2007~2015 How to get to the CX-9 spark plugs?

chumanji9

Member
I notice the spark plug on the firewall side of the engine had an intake on top of the spark plugs. How do you get to those plugs?
 
You need to remove upper intake plenum to get to the spark plugs, which surprisingly have to be replaced every 60K, perhaps more often in some cases. Also, since you are removing the upper intake plenum, you need to replace the 3 (8-shaped) gaskets between the plenum and the intake manifold. Not very difficult, just time consuming, also if you are not mechanically inclined, pay someone to do it. if you connect something back in the wrong port, you will throw a DTC and engine light will come on...Good luck!
 
Davicho, do you know the part number for those gaskets? Is there an instruction out there for removing all the right parts...etc.
 
My CX-9 is a 2007, so it came with the Duratec35, and since I work for Ford (among other car lines, none being Mazda) I simply used Ford parts.

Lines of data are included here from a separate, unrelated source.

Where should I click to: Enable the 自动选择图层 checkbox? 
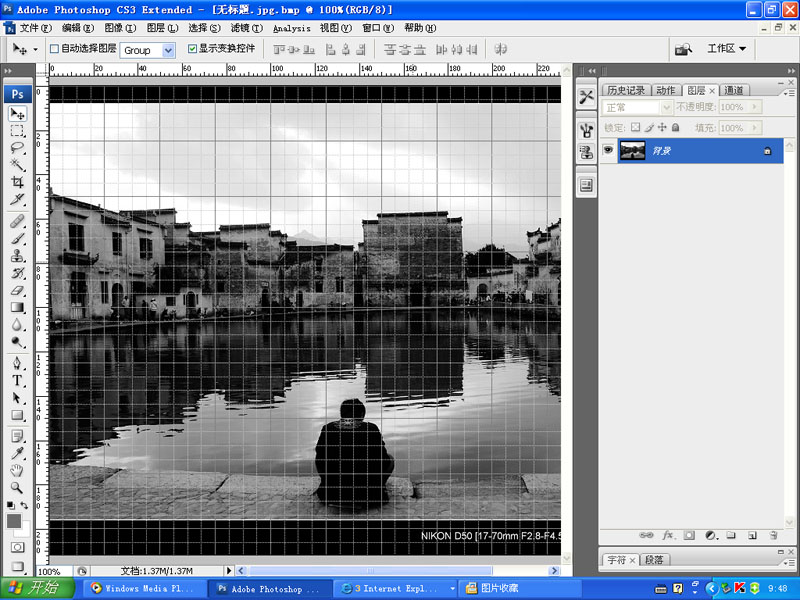pos(54,49)
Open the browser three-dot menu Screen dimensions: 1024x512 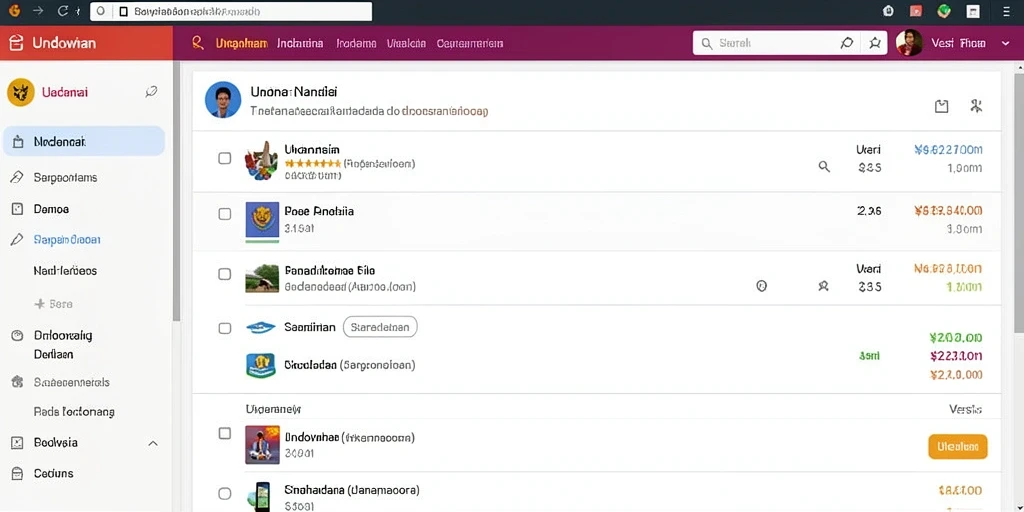click(x=1005, y=11)
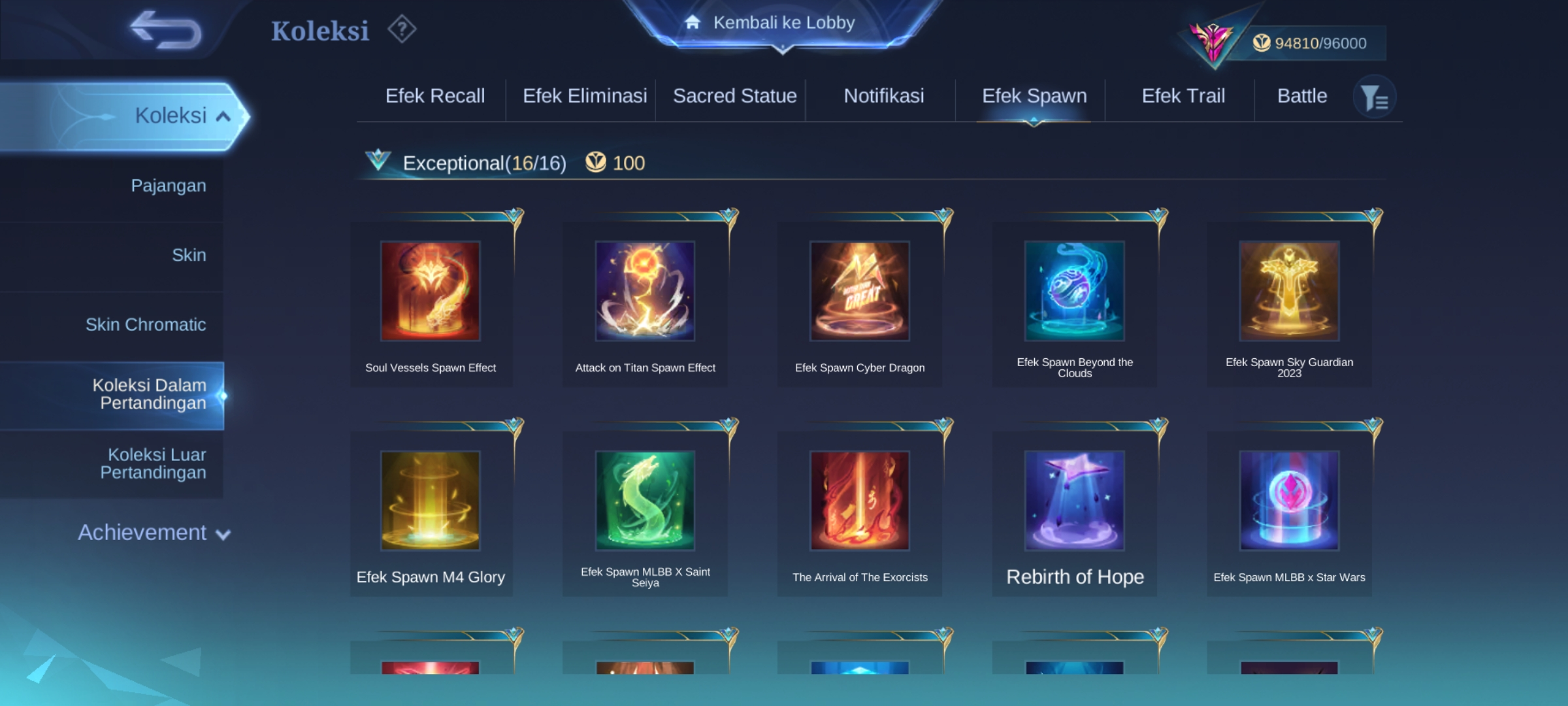Click the 94810/96000 collection points bar
This screenshot has width=1568, height=706.
(1309, 43)
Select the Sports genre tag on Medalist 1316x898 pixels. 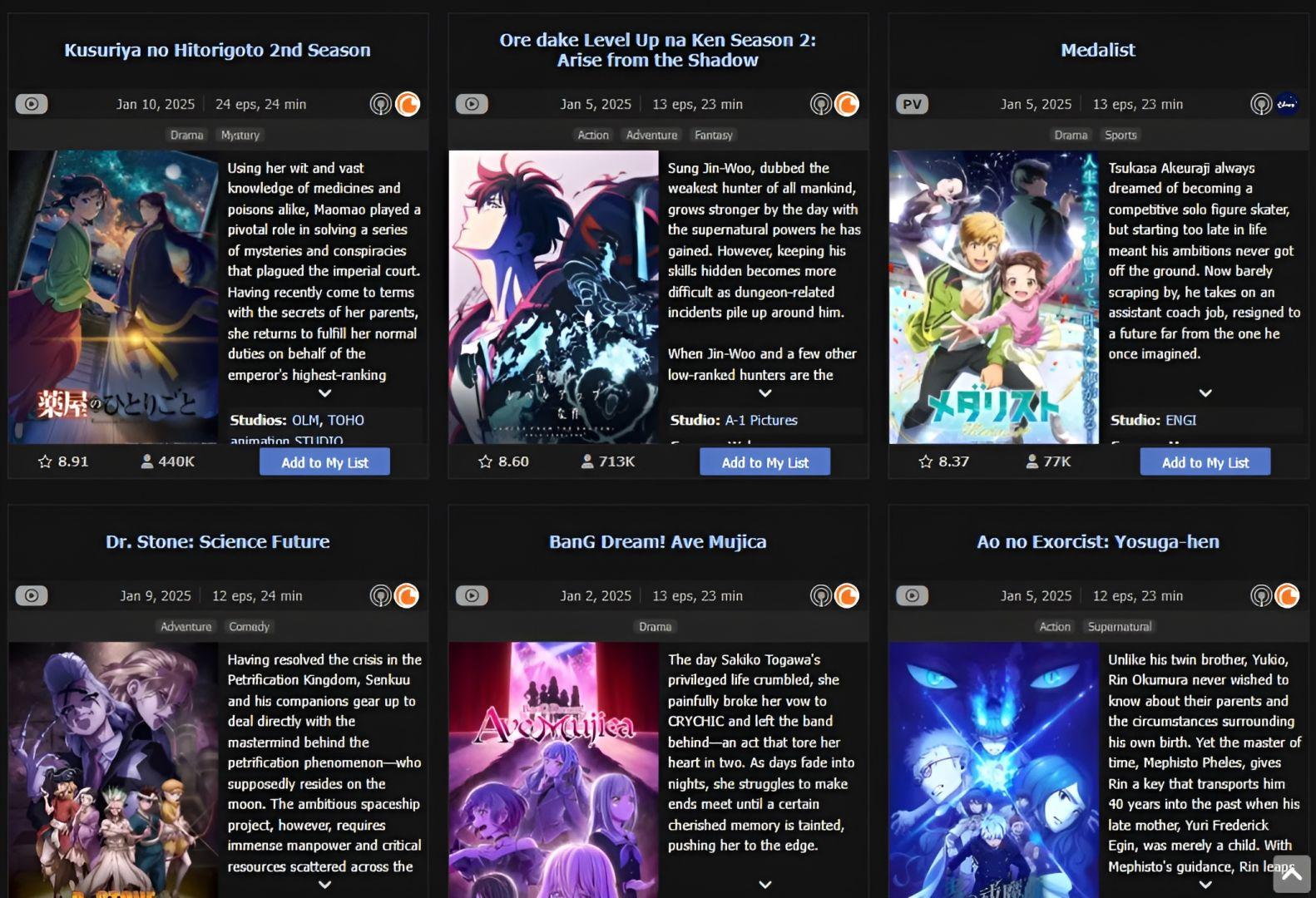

I am not sure if 2008 and newer CX-9s with the 3.7L has a different intake plenum design, but if not these are the part numbers I used:

Qty. 3 - 7T4Z-9H486-DA (intake plenum gaskets)
Qty. 6 - AYFS-22F-M (or Motorcraft #SP-411) (spark plugs)
 
My CX-9 is a 2007, so it came with the Duratec35, and since I work for Ford (among other car lines, none being Mazda) I simply used Ford parts. I am not sure if 2008 and newer CX-9s with the 3.7L has a different intake plenum design, but if not these are the part numbers I used:

Qty. 3 - 7T4Z-9H486-DA (intake plenum gaskets)
Qty. 6 - AYFS-22F-M (or Motorcraft #SP-411) (spark plugs)

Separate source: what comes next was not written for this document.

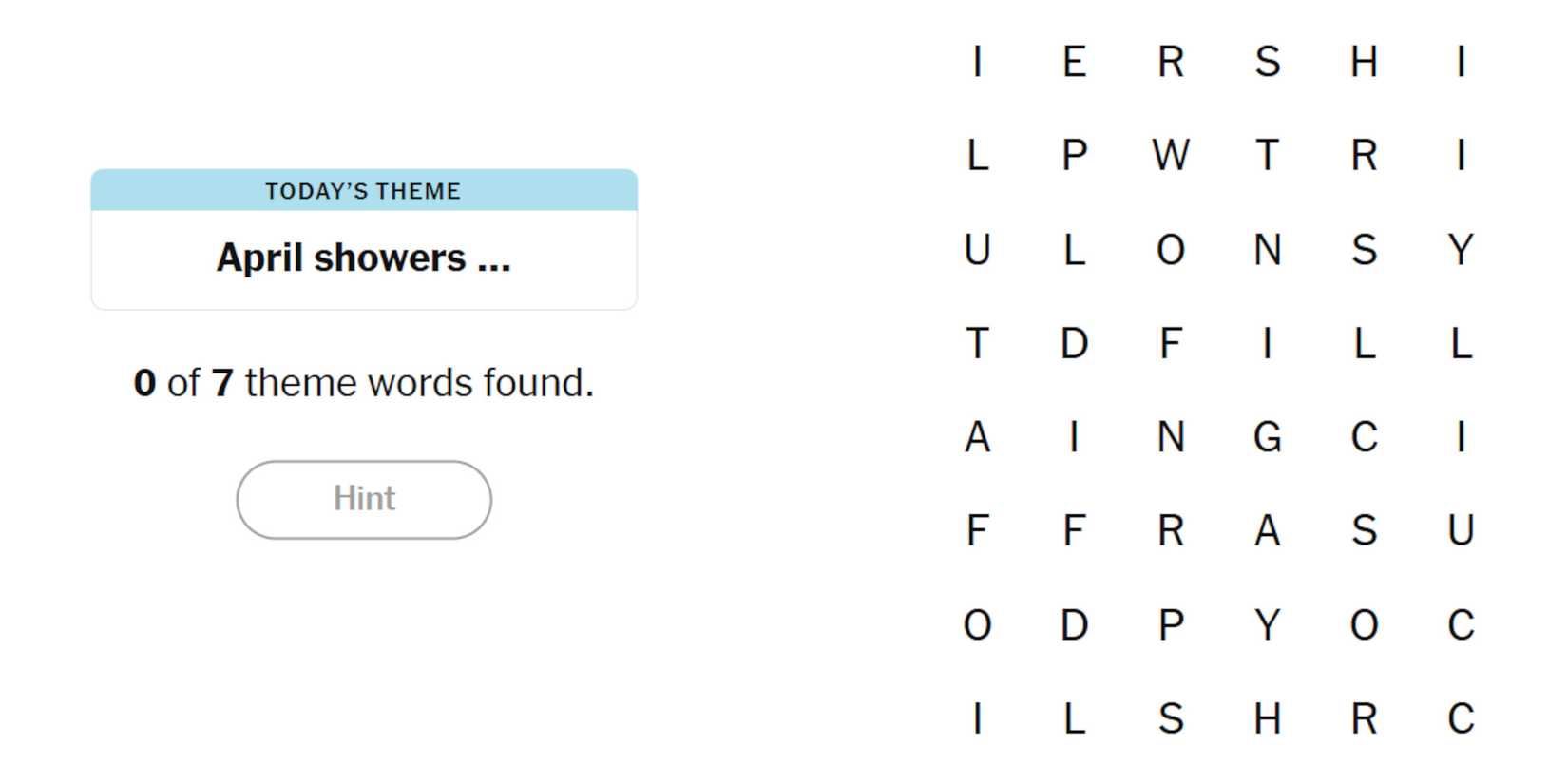Select the letter W tile

1171,156
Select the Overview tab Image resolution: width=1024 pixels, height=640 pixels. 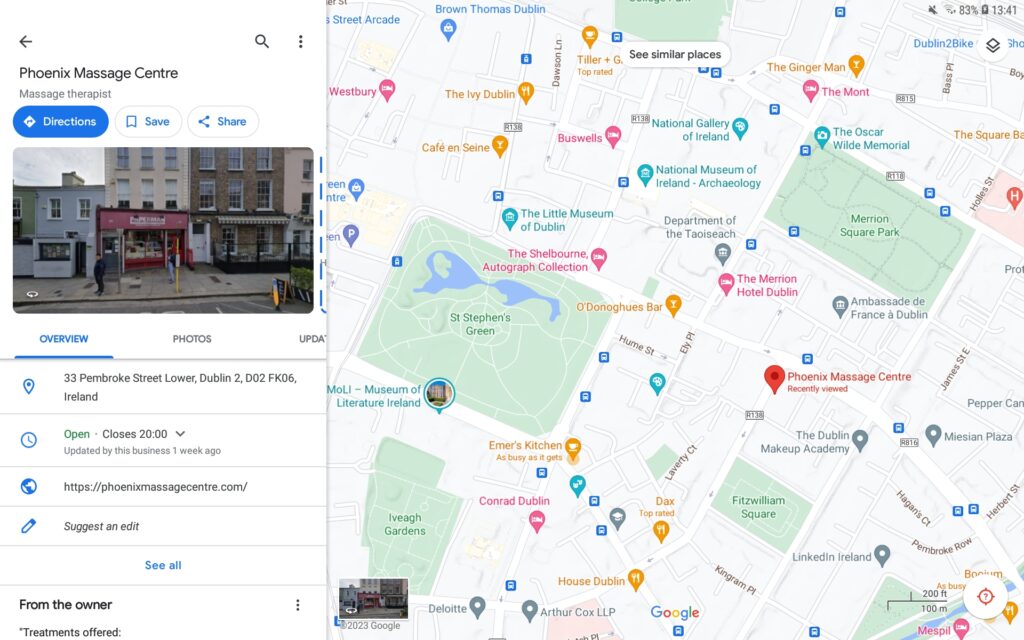[64, 339]
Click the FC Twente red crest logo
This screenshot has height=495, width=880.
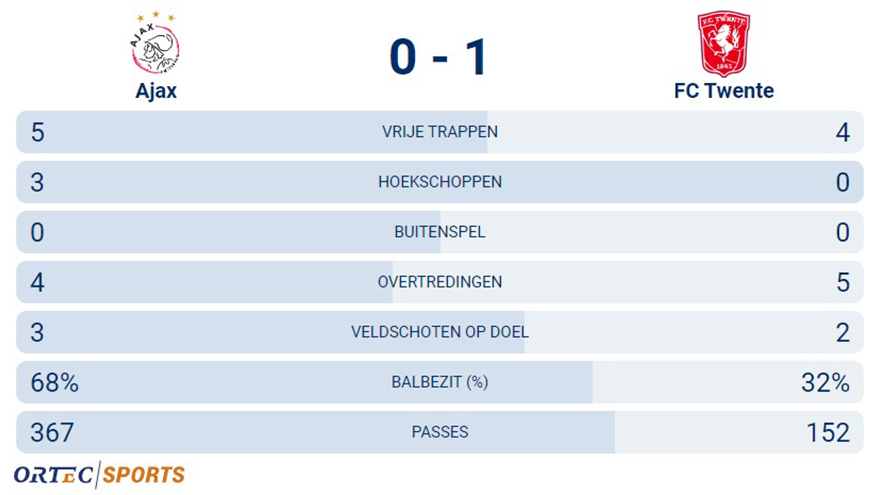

I purchased the gaskets for my 2008 CX-9 yesterday. Mazda uses a different part number than Ford, but the part IS the same.
The MAZDA P/N for the gaskets is: CY01-13-135
On the package, in much smaller type, is the same Ford P/N that Davicho mentions above. So, apparently, the same gaskets are used, even between the 3.5L and 3.7L engines.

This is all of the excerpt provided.